In July 2008, he was on vacation in Winnipeg, Canada, when a young woman’s SUV went off the road and flipped several times, landing in a ditch beneath the highway.

The first responders were using the jaws of life, but that wasn’t enough. They needed The Boz, who ran from his car into the life-and-death scene. With his added muscle, they were able to extricate the woman.

Maybe that shoulder is back to game shape after all.

“I’ll find myself pulling up at the particular moment when something goes down, and it happens to be at that particular time someone needs to do something,” he said. “Everybody would do the same thing; I just happen to be in that position — not alone every time, but you still have to come together … to save those that are in need or in danger or hurting.”

Bosworth embodies his belief of acting positively. But he said he doesn’t consider himself a hero for helping strangers in need. Rather, he is simply a servant.

Family affairs

Acting now takes up a lot of his time, as do speaking engagements and other ventures. And Bosworth’s exacting focus — the one that allowed him to become the college athlete we are familiar with — also centers on his family life.

His 16-year-old son Max plays basketball at Austin Westlake High School. Max recently gained prominent TV time courtesy of an October 2014 ESPN 30 for 30 documentary film, Brian and The Boz. Much of it features Max alongside his father inside a memorabilia-filled storage locker that once belonged to Bosworth’s father, Foster, now deceased.

“My primary focus is to make sure that [my son] gets through high school with all the tools he needs to be a successful man,” Bosworth said. “And my focus is to maintain a good, strong relationship with my wife and have a strong faith and belief in my savior, Jesus. And the things that happen from that are a blessing.”

His 19-year-old daughter Hayley is now in college at the University of Oklahoma.

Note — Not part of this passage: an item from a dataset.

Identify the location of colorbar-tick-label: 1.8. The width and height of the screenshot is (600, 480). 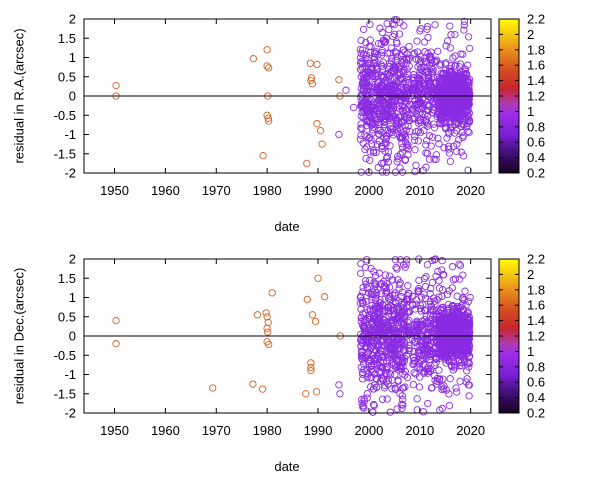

She majors in International Studies and African Studies and spikes balls of a different sort on the Sooner volleyball team.

Bosworth also has two linebacker nephews. Kyle recorded 48 tackles and one interception while playing for the Jacksonville Jaguars and the Dallas Cowboys. He is currently a free agent. His twin brother, Korey, was signed as an undrafted free agent but never recorded any NFL game statistics.


Print headline: Mr. Bosworth, After the fame and fortune, The Boz became an actor and a servant to the Lord.